_PROBLEM DETAILS_
Give back exactly the lines starting at the one with "Open the column layout dropdown" and ending at the last line of the data below. Pictures are not part of the copy.

Data excerpts
---*---

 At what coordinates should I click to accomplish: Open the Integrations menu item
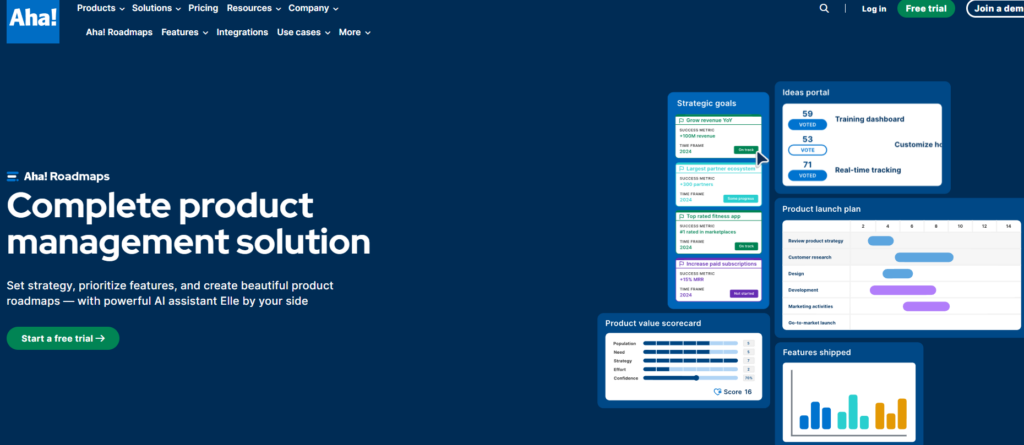(x=242, y=32)
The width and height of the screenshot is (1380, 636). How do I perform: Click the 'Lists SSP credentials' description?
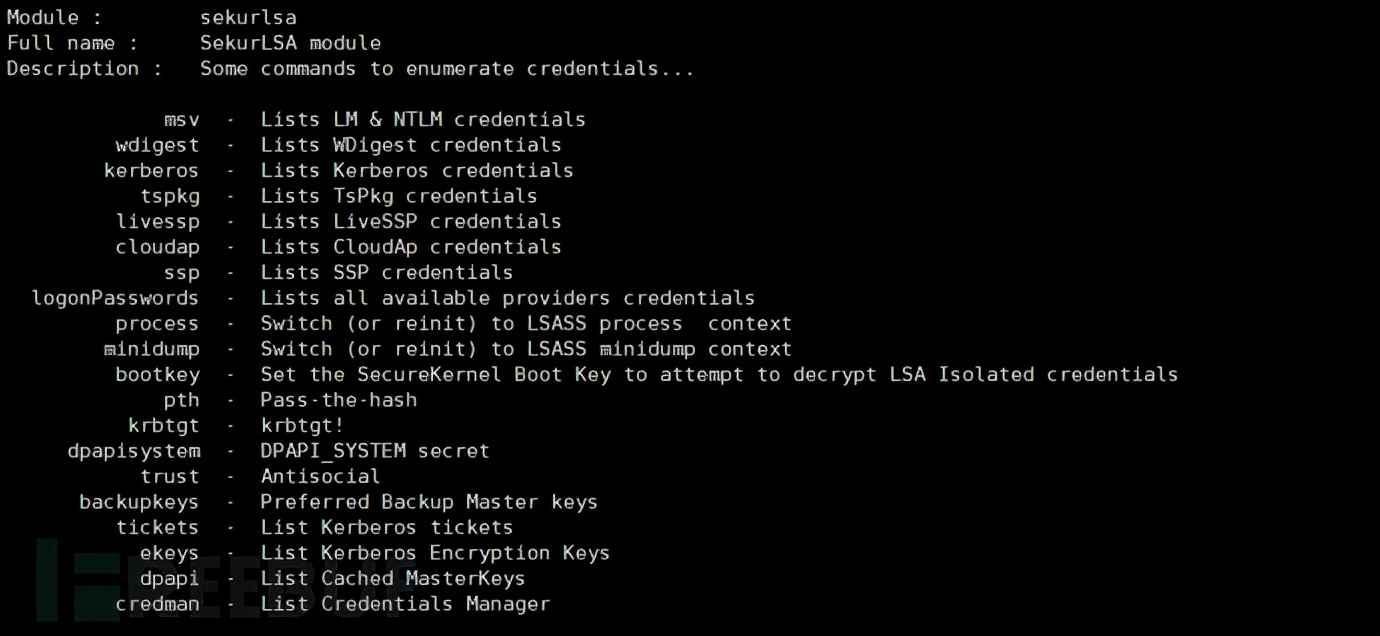click(x=386, y=272)
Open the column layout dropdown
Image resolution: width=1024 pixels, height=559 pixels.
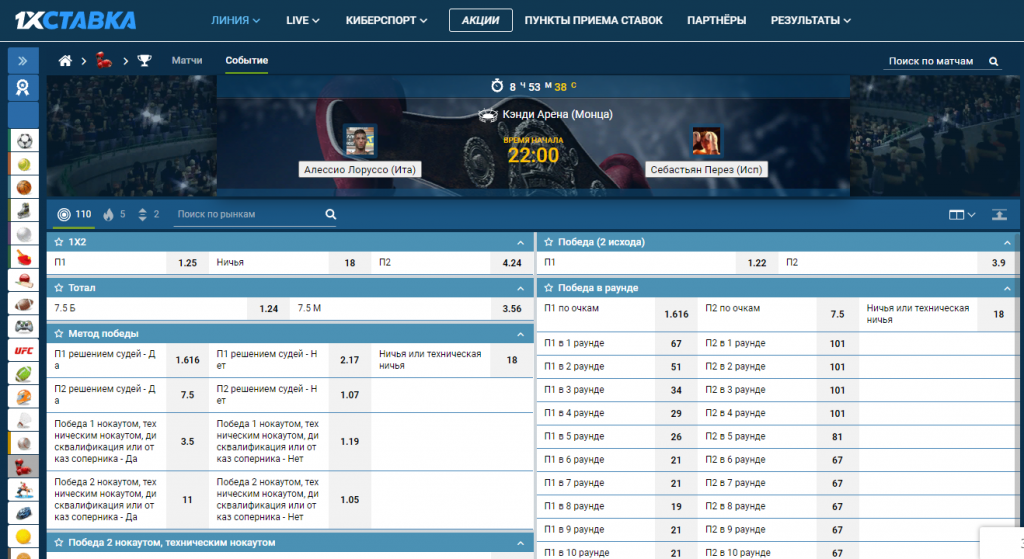[961, 214]
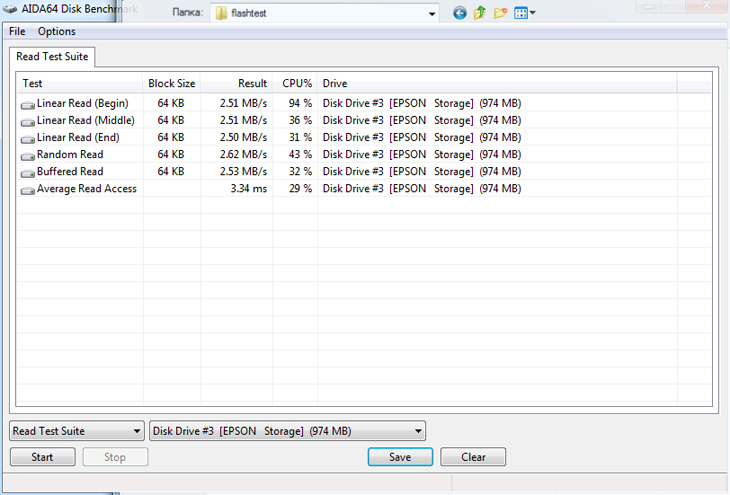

---*---

_EXERCISE RESPONSE_
Open the column layout dropdown
Image resolution: width=1024 pixels, height=559 pixels.
[961, 214]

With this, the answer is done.